THE TWELFTH DAY OF APRIL IN THE YEAR OF GRACE TWO THOUSAND AND FIFTEEN
Today we are accustomed to hearing the gospel presented as if it were addressed to one person at a time, assuring him or her of Gods provision for sin through Jesus death and resurrection, and urging that person to make a decision for Christ, to profess faith in him, to be baptized and begin to live as a disciple of Jesus Christ. The payoff or reward for this will be to escape the punishment that awaits the unredeemed, and to enjoy eternal life with God and with his people forever.
It is not that those details are incorrect or untrue, for taken one by one they all are found somewhere in the New Testament. However, when we read what Jesus said about himself and his mission, and when we read summaries of first-century gospel proclamation as reported in the Book of Acts, what we see is quite different in terms of the big picture, the emphases, and the particular details.

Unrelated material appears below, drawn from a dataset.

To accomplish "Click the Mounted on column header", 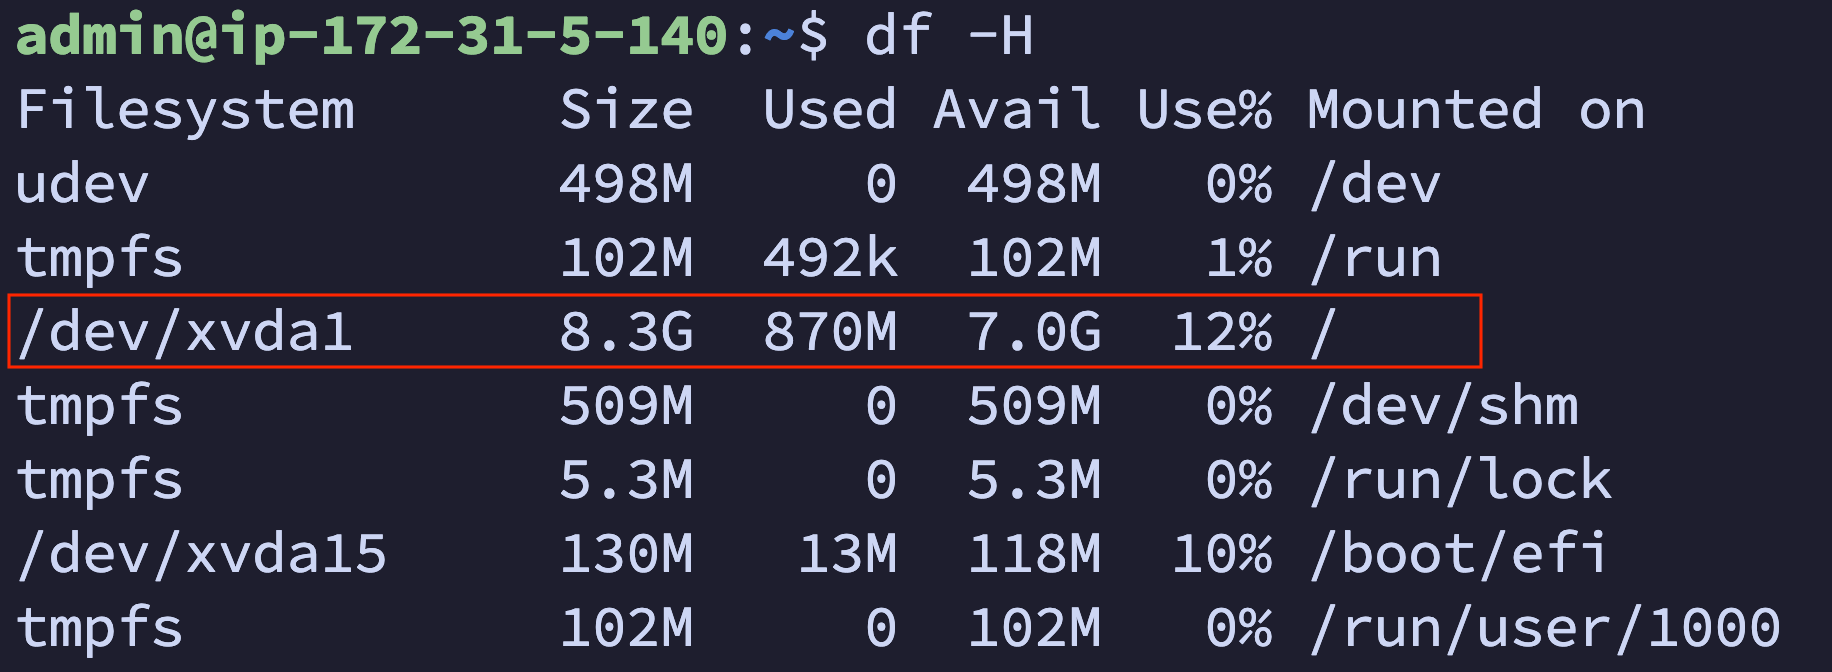I will pyautogui.click(x=1476, y=110).
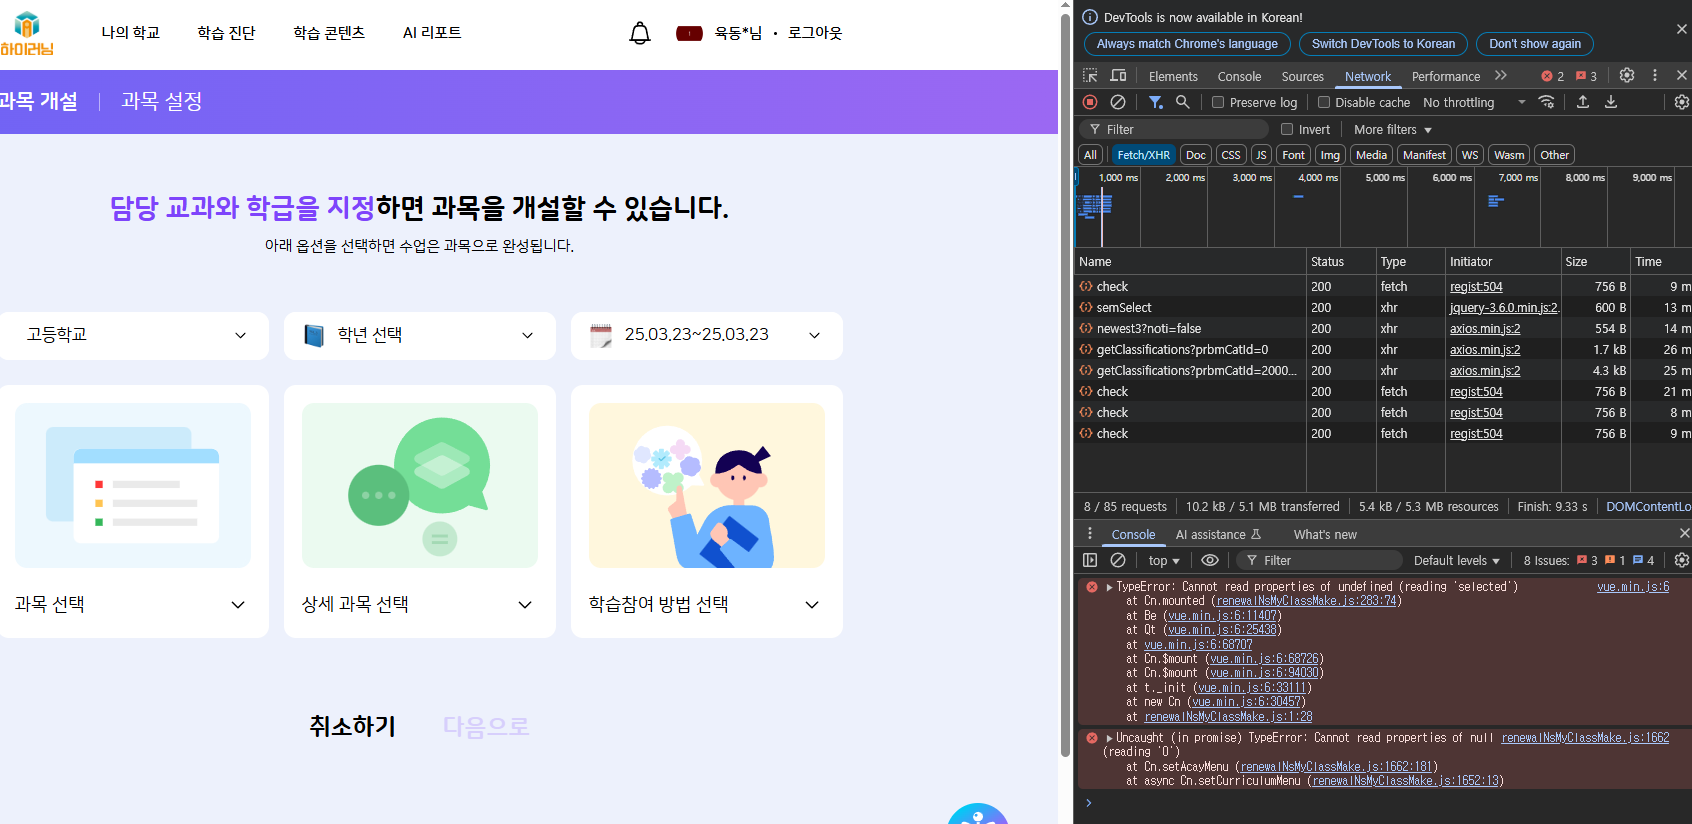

To be specific, if we compare evangelism as done by the disciples and their associates, with evangelism as commonly done today, we discover that apostolic evangelism differs from much of todays variety in at least four ways:
It sounds more like telling a story and less like giving instructions;
It emphasizes what Jesus did and suffered, instead of what we do;
It shows God acting in Christ to redeem the world, instead of working many individual acts of individual salvation;
It speaks in a context of End-times and of the transition from the Present age to the Age to come.